[ABOUT THIS TASK]:
Give the listing again exactly as written.

[RECORDS SUPPLIED]:
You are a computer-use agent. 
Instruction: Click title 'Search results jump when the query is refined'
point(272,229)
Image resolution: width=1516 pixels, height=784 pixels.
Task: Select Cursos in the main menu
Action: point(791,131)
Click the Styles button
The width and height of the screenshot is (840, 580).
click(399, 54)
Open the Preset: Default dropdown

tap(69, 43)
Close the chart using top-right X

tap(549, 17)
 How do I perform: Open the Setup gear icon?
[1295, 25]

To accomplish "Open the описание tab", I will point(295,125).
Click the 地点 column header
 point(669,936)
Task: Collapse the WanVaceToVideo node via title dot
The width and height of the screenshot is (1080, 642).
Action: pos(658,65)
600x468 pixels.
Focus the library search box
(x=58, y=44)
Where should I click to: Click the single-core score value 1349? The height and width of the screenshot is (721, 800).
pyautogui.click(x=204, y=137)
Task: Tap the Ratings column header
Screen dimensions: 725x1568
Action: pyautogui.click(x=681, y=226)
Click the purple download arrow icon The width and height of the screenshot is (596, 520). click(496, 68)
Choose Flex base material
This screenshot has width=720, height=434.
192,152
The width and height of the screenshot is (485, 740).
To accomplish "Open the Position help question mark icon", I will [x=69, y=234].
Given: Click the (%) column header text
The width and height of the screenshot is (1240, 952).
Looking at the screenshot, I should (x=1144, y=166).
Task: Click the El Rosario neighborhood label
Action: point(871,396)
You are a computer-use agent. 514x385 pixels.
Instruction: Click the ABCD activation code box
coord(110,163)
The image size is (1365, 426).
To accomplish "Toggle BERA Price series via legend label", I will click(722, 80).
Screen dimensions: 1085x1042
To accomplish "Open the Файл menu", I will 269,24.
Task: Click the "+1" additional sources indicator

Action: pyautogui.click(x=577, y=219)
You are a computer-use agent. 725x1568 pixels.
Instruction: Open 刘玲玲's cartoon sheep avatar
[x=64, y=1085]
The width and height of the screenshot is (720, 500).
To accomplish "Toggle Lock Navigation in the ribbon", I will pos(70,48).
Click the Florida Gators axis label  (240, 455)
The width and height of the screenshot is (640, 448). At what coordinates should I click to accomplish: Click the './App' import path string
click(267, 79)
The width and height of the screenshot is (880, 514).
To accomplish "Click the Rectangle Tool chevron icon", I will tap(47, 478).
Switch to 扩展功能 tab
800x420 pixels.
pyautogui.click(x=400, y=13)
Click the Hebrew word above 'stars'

[YOUR RESPONSE]:
You are a computer-use agent. 
Instruction: Click title 'Search results jump when the query is refined'
point(272,229)
Image resolution: width=1516 pixels, height=784 pixels.
Task: Select Cursos in the main menu
Action: point(791,131)
Click the Styles button
The width and height of the screenshot is (840, 580).
click(399, 54)
Open the Preset: Default dropdown

tap(69, 43)
Close the chart using top-right X

tap(549, 17)
 How do I perform: Open the Setup gear icon?
[1295, 25]

To accomplish "Open the описание tab", I will point(295,125).
Click the 地点 column header
 point(669,936)
Task: Collapse the WanVaceToVideo node via title dot
The width and height of the screenshot is (1080, 642).
Action: pos(658,65)
600x468 pixels.
Focus the library search box
(x=58, y=44)
Where should I click to: Click the single-core score value 1349? The height and width of the screenshot is (721, 800).
pyautogui.click(x=204, y=137)
Task: Tap the Ratings column header
Screen dimensions: 725x1568
Action: pyautogui.click(x=681, y=226)
Click the purple download arrow icon The width and height of the screenshot is (596, 520). click(496, 68)
Choose Flex base material
This screenshot has width=720, height=434.
192,152
The width and height of the screenshot is (485, 740).
To accomplish "Open the Position help question mark icon", I will [x=69, y=234].
Given: Click the (%) column header text
The width and height of the screenshot is (1240, 952).
Looking at the screenshot, I should (x=1144, y=166).
Task: Click the El Rosario neighborhood label
Action: point(871,396)
You are a computer-use agent. 514x385 pixels.
Instruction: Click the ABCD activation code box
coord(110,163)
The image size is (1365, 426).
To accomplish "Toggle BERA Price series via legend label", I will click(722, 80).
Screen dimensions: 1085x1042
To accomplish "Open the Файл menu", I will 269,24.
Task: Click the "+1" additional sources indicator

Action: pyautogui.click(x=577, y=219)
You are a computer-use agent. 725x1568 pixels.
Instruction: Open 刘玲玲's cartoon sheep avatar
[x=64, y=1085]
The width and height of the screenshot is (720, 500).
To accomplish "Toggle Lock Navigation in the ribbon", I will pos(70,48).
Click the Florida Gators axis label  (240, 455)
The width and height of the screenshot is (640, 448). At what coordinates should I click to accomplish: Click the './App' import path string
click(267, 79)
The width and height of the screenshot is (880, 514).
To accomplish "Click the Rectangle Tool chevron icon", I will tap(47, 478).
Switch to 扩展功能 tab
800x420 pixels.
pyautogui.click(x=400, y=13)
Click the Hebrew word above 'stars'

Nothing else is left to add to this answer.